PSD

Rio abre a porta a negociações com o PS sobre "reformas de fundo na saúde"

Em Coimbra, o líder do PSD apontou erros da gestão do Serviço Nacional de Saúde. Mas garante estar disponível para falar com os socialistas sobre medidas estruturais nesta área.

Rui Rio diz estar disponível para falar com o PS também sobre assuntos relacionados com o serviço nacional de saúde. Do primeiro dia de uma semana dedicada pelo líder do PSD à saúde, fica o diagnóstico de casos de "má gestão", e o pedido de "maior racionalidade na despesa", para Rio.

Entre corredores e quartos do Hospital Universitário de Coimbra e da Maternidade Bissaya Barreto o líder social-democrata ouviu falar de problemas que diz não serem de hoje.
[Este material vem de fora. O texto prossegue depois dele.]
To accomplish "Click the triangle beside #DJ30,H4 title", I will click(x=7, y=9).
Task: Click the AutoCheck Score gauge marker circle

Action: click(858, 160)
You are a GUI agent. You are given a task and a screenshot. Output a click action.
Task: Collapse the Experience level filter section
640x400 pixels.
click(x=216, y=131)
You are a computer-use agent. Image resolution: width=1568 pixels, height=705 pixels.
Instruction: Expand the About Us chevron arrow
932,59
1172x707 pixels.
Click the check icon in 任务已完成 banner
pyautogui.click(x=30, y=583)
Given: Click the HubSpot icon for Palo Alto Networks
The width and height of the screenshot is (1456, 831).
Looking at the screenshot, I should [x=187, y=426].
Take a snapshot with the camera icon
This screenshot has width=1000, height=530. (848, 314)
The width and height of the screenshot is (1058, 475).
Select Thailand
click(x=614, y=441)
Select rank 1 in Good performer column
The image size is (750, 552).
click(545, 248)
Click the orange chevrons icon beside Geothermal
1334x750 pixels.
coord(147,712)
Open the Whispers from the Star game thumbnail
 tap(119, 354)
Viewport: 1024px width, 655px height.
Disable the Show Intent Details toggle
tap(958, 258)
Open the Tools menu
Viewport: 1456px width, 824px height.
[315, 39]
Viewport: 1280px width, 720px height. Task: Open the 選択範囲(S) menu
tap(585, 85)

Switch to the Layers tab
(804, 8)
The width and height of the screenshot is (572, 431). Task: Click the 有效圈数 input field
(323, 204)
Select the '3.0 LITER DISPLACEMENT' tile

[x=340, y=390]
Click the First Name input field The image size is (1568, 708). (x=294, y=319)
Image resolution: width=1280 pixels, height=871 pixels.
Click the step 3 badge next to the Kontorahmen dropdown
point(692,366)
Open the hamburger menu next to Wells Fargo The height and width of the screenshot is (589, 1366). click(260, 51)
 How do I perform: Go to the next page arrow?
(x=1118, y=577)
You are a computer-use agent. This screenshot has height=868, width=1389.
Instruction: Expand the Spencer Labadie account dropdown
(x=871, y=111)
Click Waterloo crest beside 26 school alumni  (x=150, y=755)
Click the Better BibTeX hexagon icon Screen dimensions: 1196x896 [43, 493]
Para além do aumento da dívida na área da saúde, há ainda listas de espera demasiado longas, ou equipamentos que deveriam ser substituídos, sublinha Rui Rio.

No caso de Coimbra, ainda a preocupação dos médicos locais sobre o atraso no projeto para uma nova maternidade para o centro hospitalar. Situação que o líder do PSD diz ter vivido também no Porto, quando autarca, onde faltava garantir um serviço adequado às necessidades atuais, onde a maternidade esteja incluída no mesmo complexo dos restantes serviços, e não, como acontece em Coimbra, noutras estruturas espalhadas pela cidade.

Questionado pelos jornalistas sobre a descentralização de competências ou sobre o quadro comunitário 2020-2030, Rio recusa comentar outros temas que não os da saúde, numa semana em que tem ainda agendadas visitas a equipamentos em Lisboa e na cidade do Porto.